----- DATA IN THIS EXERCISE
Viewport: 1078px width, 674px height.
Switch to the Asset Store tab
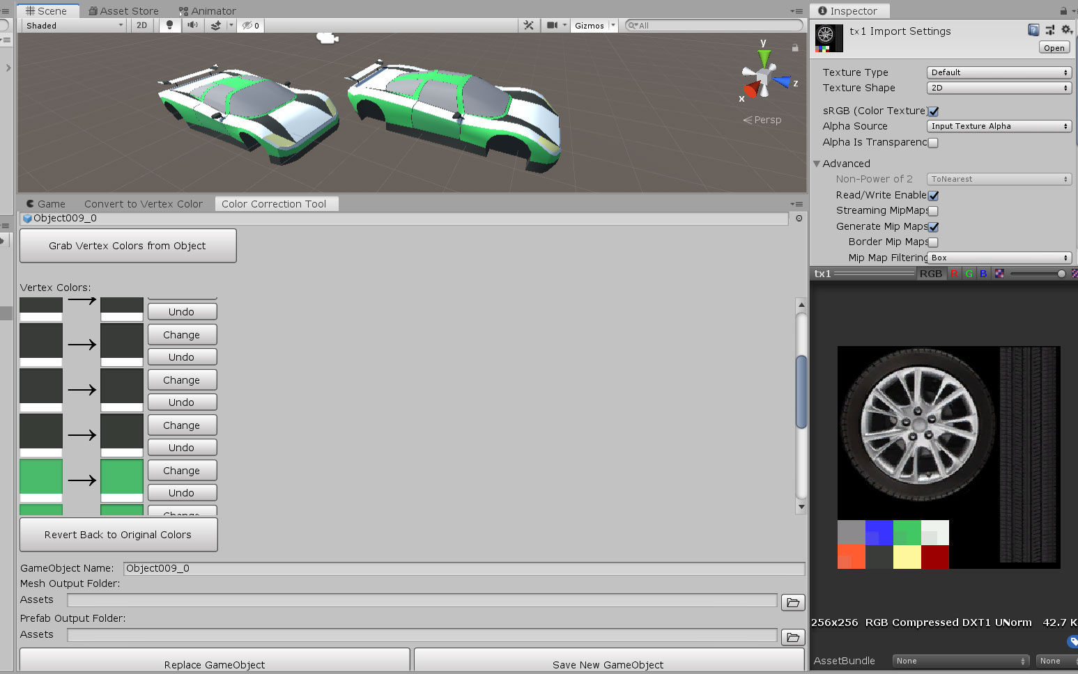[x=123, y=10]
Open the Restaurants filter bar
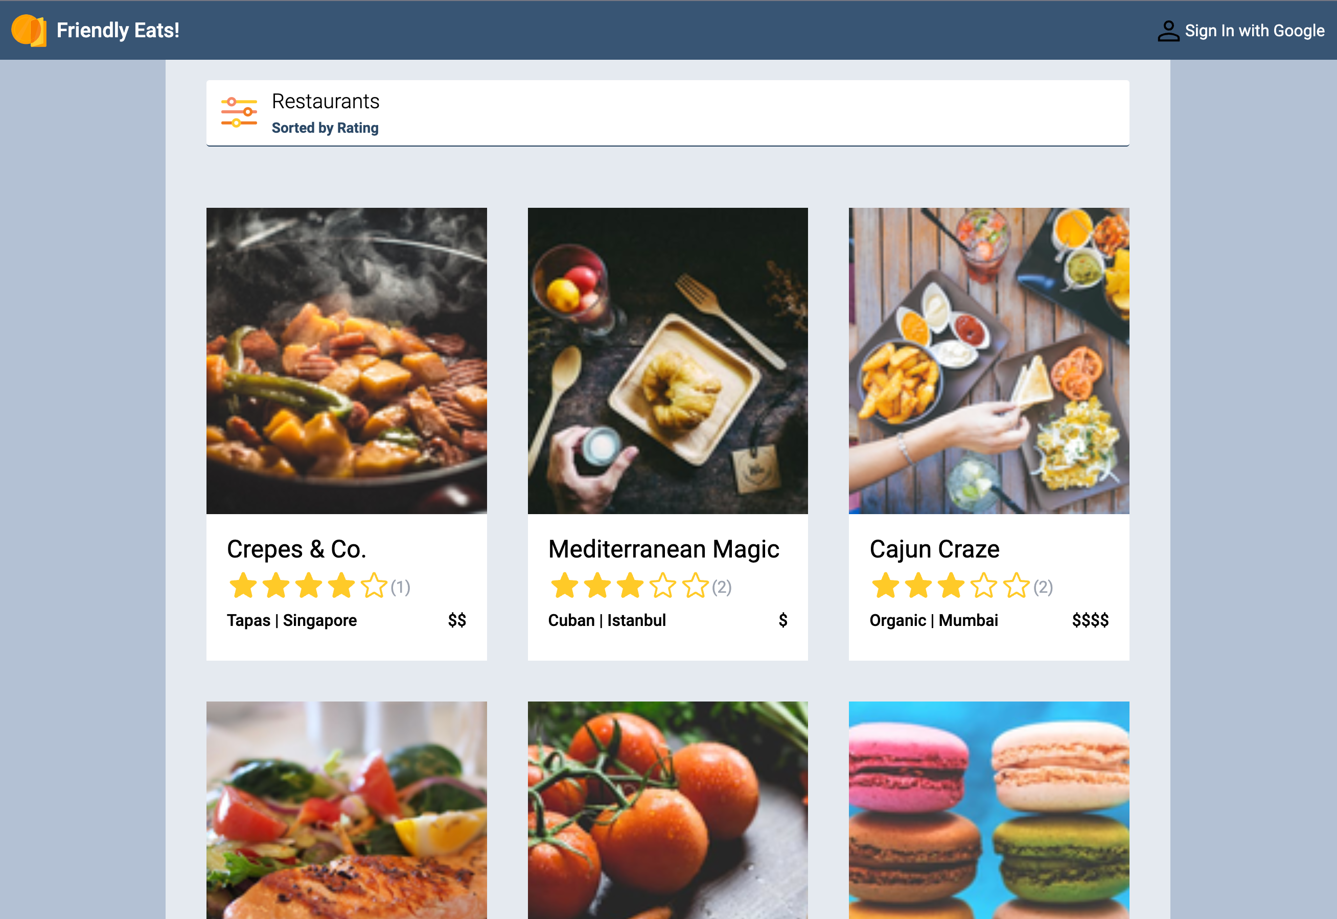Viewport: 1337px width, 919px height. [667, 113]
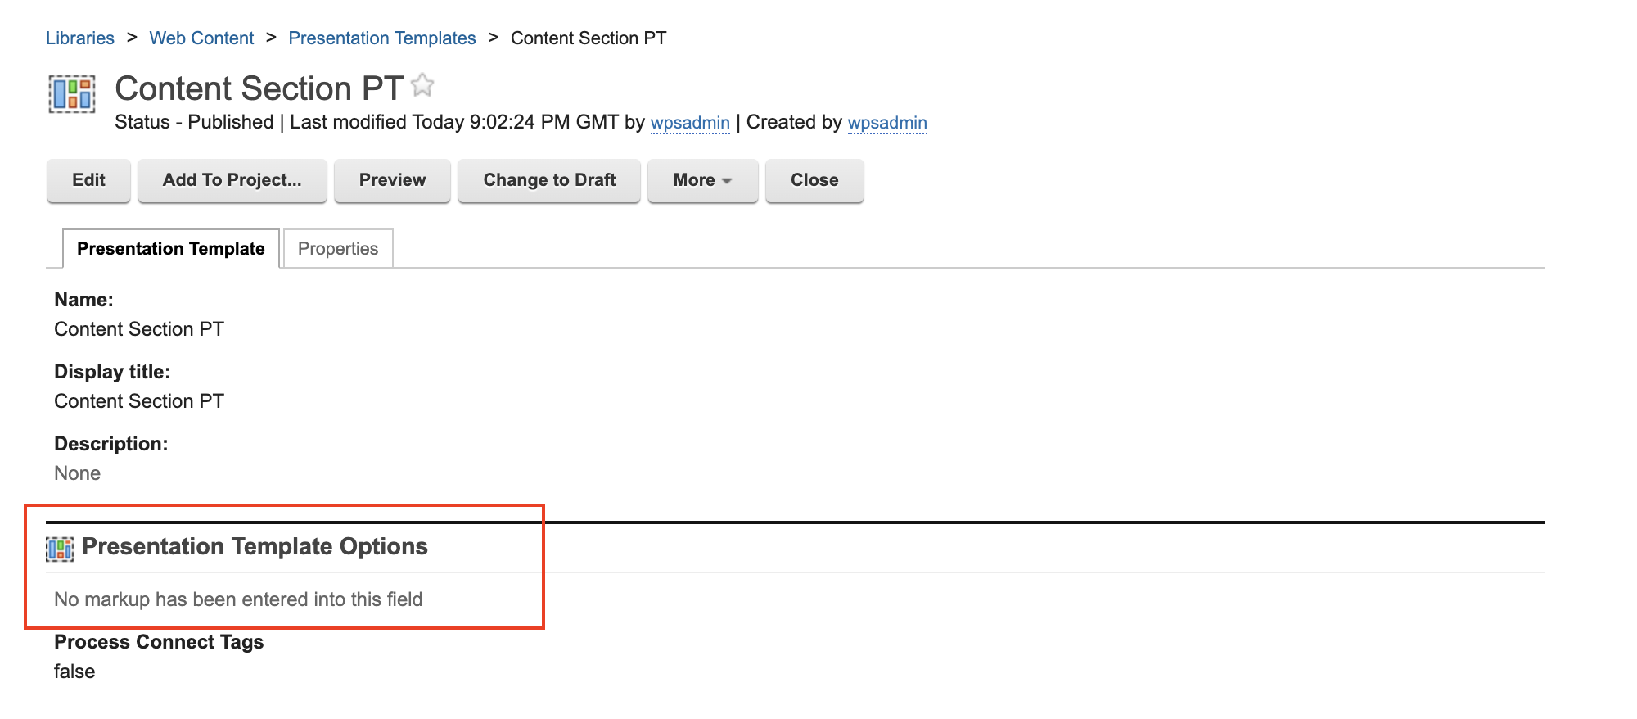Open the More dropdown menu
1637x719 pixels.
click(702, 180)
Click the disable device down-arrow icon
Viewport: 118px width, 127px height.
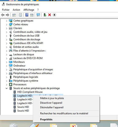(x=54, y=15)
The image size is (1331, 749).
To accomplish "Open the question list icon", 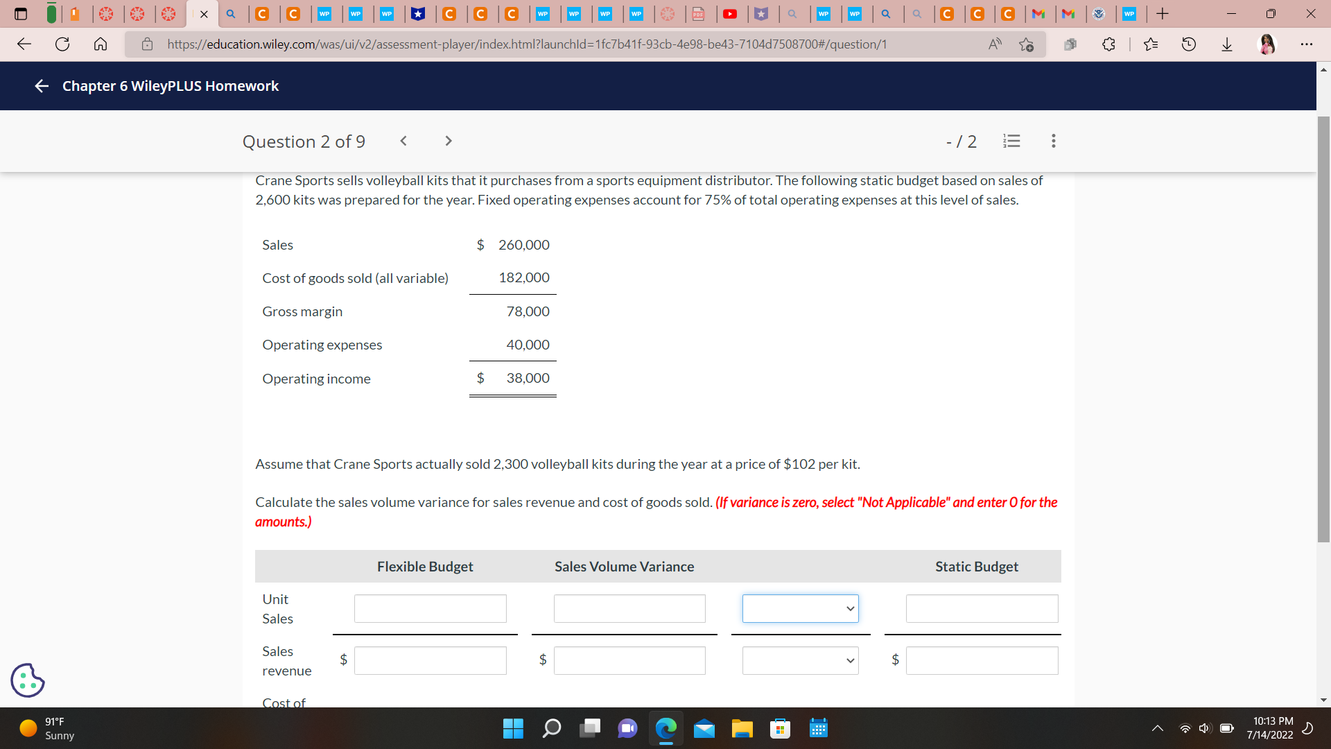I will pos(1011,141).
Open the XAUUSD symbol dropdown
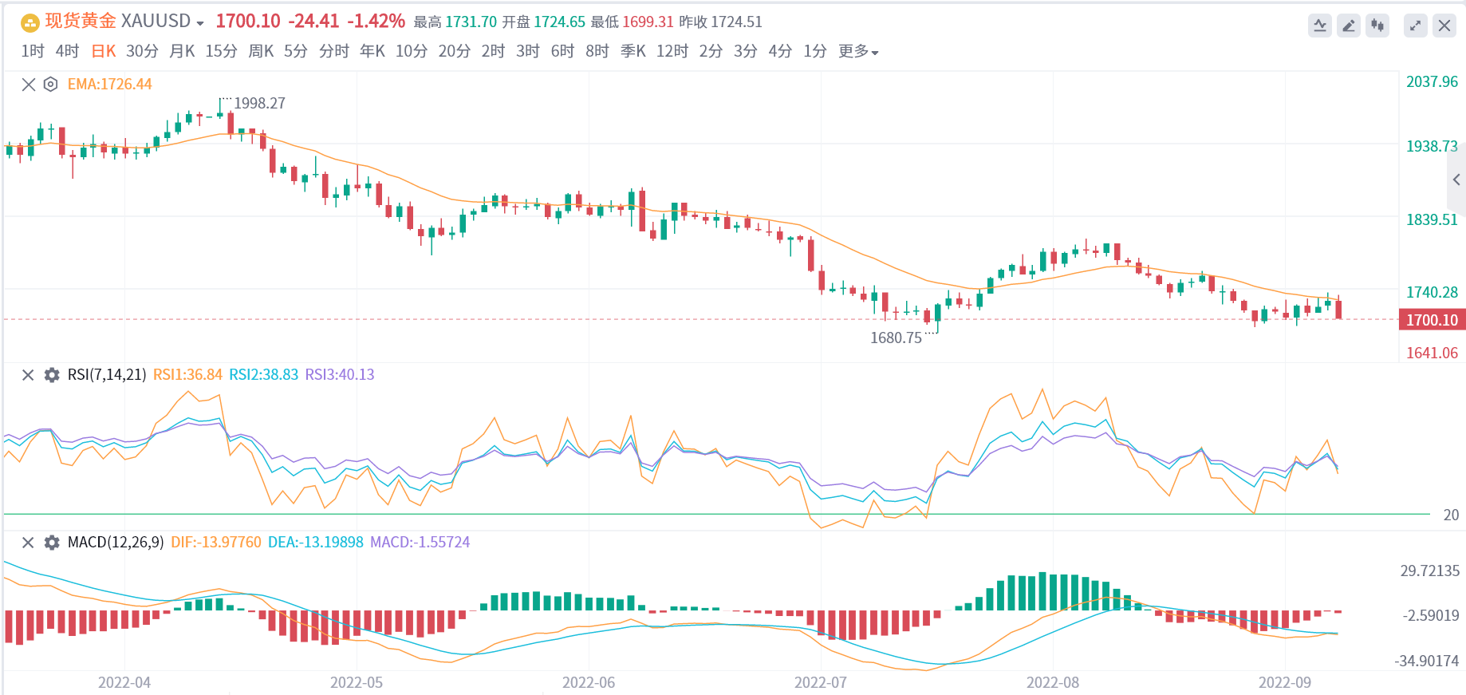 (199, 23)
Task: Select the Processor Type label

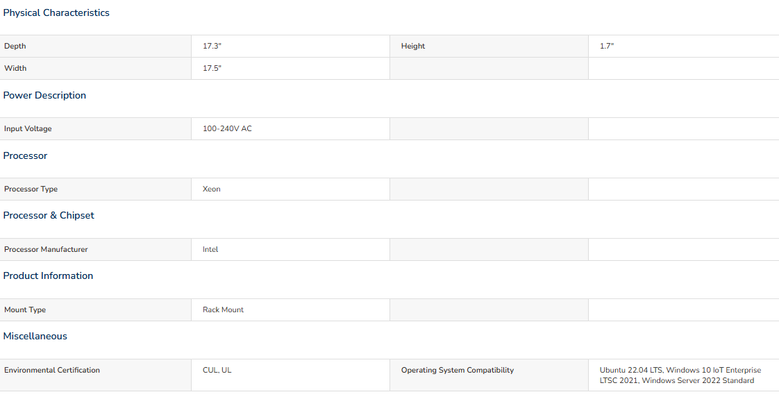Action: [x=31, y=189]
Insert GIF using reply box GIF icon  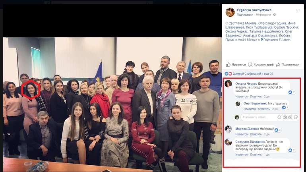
----------
WRITTEN INSTRUCTION —
Print the entries starting at the line containing "Open the Restaurants filter bar" and ending with the line containing "(x=54, y=15)", copying each line exactly. Leave the pictures out.

OUTPUT OF THE TASK —
Open the Restaurants filter bar
Viewport: 1337px width, 919px height. [667, 113]
Open the More dropdown menu
1637x719 pixels.
click(702, 180)
Click the disable device down-arrow icon
Viewport: 118px width, 127px height.
(x=54, y=15)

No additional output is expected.